Thanks to John Harrison of Allotment & Gardens
Strawberries are the quintessential summer fruit, easy to grow and delicious to eat. They’ll easily grow in pots, containers and the specially designed strawberry barrels.
Strawberries are short-lived. After three years, dig out the old plants and replace with new, planting in a different position or into new soil. Or, start a second new bed in year two for continuous harvest.
Recommended Strawberry Varieties
There are two main types of strawberry – spring fruiting, usually two–three weeks around June, and perpetual, aka everbearing, varieties that produce flushes of fruit over the entire season.
- Different varieties are suited to different uses, some better for eating fresh and others more suited to jam making.
- Many varieties have been developed to resist mould and rot.
- Elsanta was developed for commercial growers but there are many other varieties available for the home grower. Pegasus is botrytis resistant, Flamenco is a good perpetual variety and Tenira recommended for jam making.
Strawberry Pests and Problems
- Birds adore strawberries so protect plants with netting.
- Strawberries suffer from mould, rot and slugs. Prevent rot and mould and keep the fruits off the soil by mulching with straw or planting through weed-suppressing fabric. Slug pellets may be needed around plants.
- Avoid overwatering during fruiting season as this causes the berries to swell and rot faster.
- Strawberries prefer a slightly acidic, humus-rich soil with some rotted manure for their shallow roots. A handful of bonemeal at planting time will give them a great start.
- Started plants set out in March and April are easiest to cultivate, and seeds are not particularly hard to start.
- When planting a started plant, it’s important to set the plant’s growing line, aka original soil level, at just slightly below the original level to prevent rotting. If planted a bit too deeply, the whole plant will simply rot. Make a shallow hole and mound up soil in the centre, to just above the soil level. Place the strawberry on the mound, spread the roots down the sides and gently firm in soil to cover the roots. Space plants about 20–25 cm (8–10 inches) apart.
- Water well and don’t let the plants dry out.
- Strawberries propagate from runners – small plants that form on shoots thrown out by the parent plant. In the first year remove all the runners as they appear. It seems heartless but must be done so the parent plant doesn’t waste energy and yield small berries. In the following years you can allow one or two runners only to develop and produce new plants. Peg the runner into a small pot of compost using a piece of wire bent into a ‘v’ shape. Once the runner roots, you can cut it away from the main plant. Keep watered until fall when it can be kept in a cool greenhouse or planted out.
- The plants are hardy but the fruits are not. Blossoms and fruit may need protection with cloches at the beginning and the end of the season.

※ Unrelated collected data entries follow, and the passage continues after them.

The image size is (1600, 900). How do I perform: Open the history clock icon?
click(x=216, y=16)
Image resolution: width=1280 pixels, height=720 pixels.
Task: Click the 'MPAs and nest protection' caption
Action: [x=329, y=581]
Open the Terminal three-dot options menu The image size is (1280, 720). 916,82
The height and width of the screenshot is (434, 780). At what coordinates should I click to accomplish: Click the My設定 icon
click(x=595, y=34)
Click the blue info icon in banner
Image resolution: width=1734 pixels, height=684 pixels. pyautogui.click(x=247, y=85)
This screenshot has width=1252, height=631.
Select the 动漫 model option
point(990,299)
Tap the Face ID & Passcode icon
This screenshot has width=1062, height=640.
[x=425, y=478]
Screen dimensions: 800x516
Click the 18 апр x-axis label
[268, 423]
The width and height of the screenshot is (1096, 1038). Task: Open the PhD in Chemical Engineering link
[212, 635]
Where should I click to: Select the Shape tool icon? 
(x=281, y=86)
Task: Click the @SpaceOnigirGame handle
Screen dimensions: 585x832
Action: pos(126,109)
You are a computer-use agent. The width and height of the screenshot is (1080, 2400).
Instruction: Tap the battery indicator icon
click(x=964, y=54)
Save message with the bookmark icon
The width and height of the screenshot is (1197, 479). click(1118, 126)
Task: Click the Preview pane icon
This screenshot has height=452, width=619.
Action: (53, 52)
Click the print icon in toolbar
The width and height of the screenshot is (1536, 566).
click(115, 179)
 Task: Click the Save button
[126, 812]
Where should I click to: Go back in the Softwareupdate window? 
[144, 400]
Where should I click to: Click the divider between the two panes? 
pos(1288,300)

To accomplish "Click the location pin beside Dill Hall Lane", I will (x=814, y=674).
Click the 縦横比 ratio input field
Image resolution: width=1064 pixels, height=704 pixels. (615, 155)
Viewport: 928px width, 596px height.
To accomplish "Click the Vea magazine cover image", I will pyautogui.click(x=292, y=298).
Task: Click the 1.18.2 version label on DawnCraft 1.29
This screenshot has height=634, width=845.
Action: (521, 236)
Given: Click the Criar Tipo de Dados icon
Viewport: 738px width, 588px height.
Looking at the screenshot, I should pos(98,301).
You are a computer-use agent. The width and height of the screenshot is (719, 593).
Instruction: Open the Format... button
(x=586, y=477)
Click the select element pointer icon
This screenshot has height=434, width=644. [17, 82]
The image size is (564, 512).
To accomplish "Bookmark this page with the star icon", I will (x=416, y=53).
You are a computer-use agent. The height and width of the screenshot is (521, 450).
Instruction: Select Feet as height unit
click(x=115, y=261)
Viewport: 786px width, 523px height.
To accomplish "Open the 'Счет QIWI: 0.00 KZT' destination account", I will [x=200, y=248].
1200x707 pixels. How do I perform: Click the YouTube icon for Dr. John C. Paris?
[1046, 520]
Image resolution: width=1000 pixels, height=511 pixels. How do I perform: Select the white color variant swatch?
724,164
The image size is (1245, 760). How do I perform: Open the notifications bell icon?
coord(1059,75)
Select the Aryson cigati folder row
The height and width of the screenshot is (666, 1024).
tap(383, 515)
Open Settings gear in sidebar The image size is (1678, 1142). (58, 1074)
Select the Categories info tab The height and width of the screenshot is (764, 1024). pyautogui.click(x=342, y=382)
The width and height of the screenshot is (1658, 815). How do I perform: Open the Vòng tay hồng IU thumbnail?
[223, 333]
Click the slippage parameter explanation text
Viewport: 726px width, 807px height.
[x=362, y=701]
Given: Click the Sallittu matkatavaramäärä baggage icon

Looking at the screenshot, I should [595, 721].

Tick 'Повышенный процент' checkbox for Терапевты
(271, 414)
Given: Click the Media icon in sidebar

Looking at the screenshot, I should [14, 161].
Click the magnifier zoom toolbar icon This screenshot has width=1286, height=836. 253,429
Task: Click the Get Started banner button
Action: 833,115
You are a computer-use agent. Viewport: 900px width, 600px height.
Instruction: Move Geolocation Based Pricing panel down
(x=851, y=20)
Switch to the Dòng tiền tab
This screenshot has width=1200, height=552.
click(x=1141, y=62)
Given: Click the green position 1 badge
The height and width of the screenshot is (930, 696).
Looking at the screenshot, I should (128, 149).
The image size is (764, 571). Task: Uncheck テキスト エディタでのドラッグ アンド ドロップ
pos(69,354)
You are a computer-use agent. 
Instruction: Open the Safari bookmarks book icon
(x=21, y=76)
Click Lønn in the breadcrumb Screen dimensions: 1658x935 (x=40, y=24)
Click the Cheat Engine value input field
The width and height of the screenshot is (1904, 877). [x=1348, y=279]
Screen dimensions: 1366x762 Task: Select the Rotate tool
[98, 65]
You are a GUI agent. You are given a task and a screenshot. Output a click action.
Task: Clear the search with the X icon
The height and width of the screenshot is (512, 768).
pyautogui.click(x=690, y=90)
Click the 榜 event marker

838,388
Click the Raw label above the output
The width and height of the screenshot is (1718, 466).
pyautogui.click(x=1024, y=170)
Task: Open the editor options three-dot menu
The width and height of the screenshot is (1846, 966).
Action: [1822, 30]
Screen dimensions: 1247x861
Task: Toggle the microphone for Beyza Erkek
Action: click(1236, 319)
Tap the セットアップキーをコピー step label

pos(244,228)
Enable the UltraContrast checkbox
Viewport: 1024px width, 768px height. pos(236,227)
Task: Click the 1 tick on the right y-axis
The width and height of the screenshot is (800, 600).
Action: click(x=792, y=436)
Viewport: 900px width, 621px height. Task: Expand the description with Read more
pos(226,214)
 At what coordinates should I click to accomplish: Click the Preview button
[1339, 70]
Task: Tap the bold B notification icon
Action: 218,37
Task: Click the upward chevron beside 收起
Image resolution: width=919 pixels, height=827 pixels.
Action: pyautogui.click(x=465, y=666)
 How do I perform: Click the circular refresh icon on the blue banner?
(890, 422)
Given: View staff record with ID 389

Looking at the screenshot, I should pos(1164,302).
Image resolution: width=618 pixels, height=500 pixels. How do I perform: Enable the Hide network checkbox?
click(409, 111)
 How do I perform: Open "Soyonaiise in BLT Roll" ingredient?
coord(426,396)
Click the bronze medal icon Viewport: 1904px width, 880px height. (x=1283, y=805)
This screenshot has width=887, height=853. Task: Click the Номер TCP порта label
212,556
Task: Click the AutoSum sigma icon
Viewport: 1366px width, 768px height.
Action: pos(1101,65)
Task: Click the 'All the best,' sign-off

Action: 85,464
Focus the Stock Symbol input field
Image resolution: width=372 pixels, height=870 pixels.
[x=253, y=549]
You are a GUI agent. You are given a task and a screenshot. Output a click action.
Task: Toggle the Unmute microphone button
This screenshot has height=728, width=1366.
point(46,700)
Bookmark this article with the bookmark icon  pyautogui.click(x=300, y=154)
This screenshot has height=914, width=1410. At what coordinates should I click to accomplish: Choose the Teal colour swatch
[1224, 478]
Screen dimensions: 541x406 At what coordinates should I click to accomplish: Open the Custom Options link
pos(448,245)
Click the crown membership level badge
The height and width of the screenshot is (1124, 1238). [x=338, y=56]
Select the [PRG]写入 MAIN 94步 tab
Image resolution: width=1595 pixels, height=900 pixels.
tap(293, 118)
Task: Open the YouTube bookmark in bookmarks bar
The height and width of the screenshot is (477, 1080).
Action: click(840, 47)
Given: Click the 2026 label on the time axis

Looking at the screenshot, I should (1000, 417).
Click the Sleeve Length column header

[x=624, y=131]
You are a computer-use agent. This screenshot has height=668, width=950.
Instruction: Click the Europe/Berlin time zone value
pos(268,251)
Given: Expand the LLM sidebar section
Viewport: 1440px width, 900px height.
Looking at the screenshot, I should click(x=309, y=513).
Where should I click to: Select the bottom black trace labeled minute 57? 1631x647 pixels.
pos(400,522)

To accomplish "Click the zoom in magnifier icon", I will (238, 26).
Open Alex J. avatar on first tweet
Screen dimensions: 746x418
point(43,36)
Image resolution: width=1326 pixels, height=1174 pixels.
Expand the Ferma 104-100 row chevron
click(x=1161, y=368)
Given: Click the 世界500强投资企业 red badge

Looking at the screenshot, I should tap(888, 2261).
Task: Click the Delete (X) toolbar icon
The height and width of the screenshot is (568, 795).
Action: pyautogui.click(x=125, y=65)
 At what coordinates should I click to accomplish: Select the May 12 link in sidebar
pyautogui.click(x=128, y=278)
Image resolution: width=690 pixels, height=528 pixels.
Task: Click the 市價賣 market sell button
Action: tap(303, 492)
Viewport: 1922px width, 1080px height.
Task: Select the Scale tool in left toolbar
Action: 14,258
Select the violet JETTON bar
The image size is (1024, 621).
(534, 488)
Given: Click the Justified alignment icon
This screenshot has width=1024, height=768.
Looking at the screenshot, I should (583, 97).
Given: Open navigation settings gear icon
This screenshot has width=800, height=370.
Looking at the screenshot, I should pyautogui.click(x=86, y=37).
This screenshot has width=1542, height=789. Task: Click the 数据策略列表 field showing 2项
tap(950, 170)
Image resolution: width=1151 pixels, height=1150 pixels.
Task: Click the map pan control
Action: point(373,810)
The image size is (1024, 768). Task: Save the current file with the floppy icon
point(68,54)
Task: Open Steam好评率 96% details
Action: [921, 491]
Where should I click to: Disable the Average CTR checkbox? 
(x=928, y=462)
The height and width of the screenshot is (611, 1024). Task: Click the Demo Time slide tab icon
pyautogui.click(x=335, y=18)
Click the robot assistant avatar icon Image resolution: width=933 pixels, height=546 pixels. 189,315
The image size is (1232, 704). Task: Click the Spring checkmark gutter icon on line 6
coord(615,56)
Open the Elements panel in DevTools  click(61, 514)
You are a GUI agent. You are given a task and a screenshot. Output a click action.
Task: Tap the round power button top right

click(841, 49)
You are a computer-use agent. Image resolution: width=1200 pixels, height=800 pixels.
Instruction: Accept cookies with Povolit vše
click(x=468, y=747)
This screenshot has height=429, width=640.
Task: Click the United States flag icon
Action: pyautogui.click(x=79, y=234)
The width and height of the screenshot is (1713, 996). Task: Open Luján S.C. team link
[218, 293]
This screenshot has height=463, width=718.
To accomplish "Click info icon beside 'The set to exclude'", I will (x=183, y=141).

- After fruiting is finished, feed the plants with either some rotted manure or fertilizer.
- Strawberry plants will die back for winter., which is the time to tidy them up by shearing off the dead foliage at ground level, but do not snip into the central crown.
Harvesting, Eating and Storing
- Harvest as the fruits become red and ripe. Strawberries will rot if left on the plants once ripe. Always handle berries very gently as they are very tender. To extend shelf life a few days, leave the green leaf core on until ready to eat. Cool picked berries as soon as possible.
- If there is a lot of rain, berries will rot faster still. Green berries will not ripen after picking.
- Nothing beats a dish of fresh strawberries. They also make wonderful strawberry jam, sauce and ice cream.
- Strawberries can be frozen individually after hulling and gentle washing, but will change texture after freezing making them more ideal for baking or jam making rather than eating.